▶ Problem statement:
Only certain lines below are wanted: those starting at the line containing "This screenshot has height=549, width=750." and ending at the line containing "This screenshot has width=912, height=1084.", both included, each retyped exactly.

▶ Data for processing:
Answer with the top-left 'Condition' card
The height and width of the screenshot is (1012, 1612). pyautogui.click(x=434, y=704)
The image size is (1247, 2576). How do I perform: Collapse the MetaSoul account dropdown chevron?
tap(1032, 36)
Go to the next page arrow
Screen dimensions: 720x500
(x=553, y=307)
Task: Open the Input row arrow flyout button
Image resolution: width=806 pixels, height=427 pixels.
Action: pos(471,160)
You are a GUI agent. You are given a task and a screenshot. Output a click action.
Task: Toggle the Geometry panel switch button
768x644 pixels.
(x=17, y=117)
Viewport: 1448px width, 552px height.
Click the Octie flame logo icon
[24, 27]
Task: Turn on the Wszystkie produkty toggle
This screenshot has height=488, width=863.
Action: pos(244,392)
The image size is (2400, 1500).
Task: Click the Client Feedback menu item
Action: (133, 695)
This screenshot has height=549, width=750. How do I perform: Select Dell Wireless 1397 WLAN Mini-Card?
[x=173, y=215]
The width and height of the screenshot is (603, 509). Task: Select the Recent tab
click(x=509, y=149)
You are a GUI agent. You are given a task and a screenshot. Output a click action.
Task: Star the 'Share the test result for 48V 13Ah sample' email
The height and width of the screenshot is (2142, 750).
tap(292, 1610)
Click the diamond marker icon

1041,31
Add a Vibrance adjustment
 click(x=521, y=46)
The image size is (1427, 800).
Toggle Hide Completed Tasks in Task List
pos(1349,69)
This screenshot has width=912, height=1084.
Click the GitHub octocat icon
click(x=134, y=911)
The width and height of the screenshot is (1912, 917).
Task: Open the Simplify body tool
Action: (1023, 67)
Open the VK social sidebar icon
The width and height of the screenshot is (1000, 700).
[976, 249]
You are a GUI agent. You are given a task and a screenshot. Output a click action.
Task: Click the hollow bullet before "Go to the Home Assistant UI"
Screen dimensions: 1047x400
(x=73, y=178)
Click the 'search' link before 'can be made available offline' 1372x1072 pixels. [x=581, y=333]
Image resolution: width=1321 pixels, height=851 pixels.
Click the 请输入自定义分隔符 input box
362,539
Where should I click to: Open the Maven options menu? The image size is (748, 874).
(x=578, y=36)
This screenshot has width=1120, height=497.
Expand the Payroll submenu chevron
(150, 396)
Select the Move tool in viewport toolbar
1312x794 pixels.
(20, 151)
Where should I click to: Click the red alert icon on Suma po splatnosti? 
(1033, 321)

▶ Written solution:
This screenshot has height=549, width=750. How do I perform: Select Dell Wireless 1397 WLAN Mini-Card?
[x=173, y=215]
The width and height of the screenshot is (603, 509). Task: Select the Recent tab
click(x=509, y=149)
You are a GUI agent. You are given a task and a screenshot. Output a click action.
Task: Star the 'Share the test result for 48V 13Ah sample' email
The height and width of the screenshot is (2142, 750).
tap(292, 1610)
Click the diamond marker icon

1041,31
Add a Vibrance adjustment
 click(x=521, y=46)
The image size is (1427, 800).
Toggle Hide Completed Tasks in Task List
pos(1349,69)
This screenshot has width=912, height=1084.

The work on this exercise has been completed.